● WHAT YOU SHOULD DO: Reproduce the lines from the one holding "At what coordinates should I click to accomplish: Open Microsoft" to the end of the entries. Include both ends and change nothing.

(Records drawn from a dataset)
________

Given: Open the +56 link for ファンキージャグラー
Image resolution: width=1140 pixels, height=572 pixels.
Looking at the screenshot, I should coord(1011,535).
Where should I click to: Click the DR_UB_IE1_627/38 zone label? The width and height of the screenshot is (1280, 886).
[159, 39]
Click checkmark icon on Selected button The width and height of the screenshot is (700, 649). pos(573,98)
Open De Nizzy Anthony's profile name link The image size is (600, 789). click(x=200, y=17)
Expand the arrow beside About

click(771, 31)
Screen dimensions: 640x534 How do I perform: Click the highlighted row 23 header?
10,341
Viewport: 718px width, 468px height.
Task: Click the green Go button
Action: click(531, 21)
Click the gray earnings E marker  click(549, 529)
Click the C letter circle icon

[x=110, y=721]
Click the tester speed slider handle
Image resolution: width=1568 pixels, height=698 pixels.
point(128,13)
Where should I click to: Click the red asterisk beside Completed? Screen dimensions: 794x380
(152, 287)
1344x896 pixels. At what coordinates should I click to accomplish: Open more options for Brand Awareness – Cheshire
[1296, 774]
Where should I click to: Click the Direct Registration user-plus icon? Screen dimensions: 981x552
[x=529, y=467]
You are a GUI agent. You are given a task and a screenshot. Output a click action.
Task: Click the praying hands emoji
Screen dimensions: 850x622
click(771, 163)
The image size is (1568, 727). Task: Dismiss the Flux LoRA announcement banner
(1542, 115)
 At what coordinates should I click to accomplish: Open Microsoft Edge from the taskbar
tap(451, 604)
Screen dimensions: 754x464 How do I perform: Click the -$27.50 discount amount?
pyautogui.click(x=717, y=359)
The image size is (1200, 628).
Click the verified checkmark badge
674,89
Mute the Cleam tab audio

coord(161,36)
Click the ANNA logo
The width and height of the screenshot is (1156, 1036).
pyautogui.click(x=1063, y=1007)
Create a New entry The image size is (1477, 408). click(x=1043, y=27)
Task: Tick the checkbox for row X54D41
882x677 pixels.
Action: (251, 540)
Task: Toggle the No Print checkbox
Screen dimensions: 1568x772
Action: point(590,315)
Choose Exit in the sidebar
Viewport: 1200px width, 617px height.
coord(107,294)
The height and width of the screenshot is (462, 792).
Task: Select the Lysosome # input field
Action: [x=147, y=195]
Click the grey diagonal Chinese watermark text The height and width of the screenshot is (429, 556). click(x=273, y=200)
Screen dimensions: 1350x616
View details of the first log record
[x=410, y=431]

________

● TASK ANSWER:
 At what coordinates should I click to accomplish: Open Microsoft Edge from the taskbar
tap(451, 604)
Screen dimensions: 754x464 How do I perform: Click the -$27.50 discount amount?
pyautogui.click(x=717, y=359)
The image size is (1200, 628).
Click the verified checkmark badge
674,89
Mute the Cleam tab audio

coord(161,36)
Click the ANNA logo
The width and height of the screenshot is (1156, 1036).
pyautogui.click(x=1063, y=1007)
Create a New entry The image size is (1477, 408). click(x=1043, y=27)
Task: Tick the checkbox for row X54D41
882x677 pixels.
Action: (251, 540)
Task: Toggle the No Print checkbox
Screen dimensions: 1568x772
Action: point(590,315)
Choose Exit in the sidebar
Viewport: 1200px width, 617px height.
coord(107,294)
The height and width of the screenshot is (462, 792).
Task: Select the Lysosome # input field
Action: [x=147, y=195]
Click the grey diagonal Chinese watermark text The height and width of the screenshot is (429, 556). click(x=273, y=200)
Screen dimensions: 1350x616
View details of the first log record
[x=410, y=431]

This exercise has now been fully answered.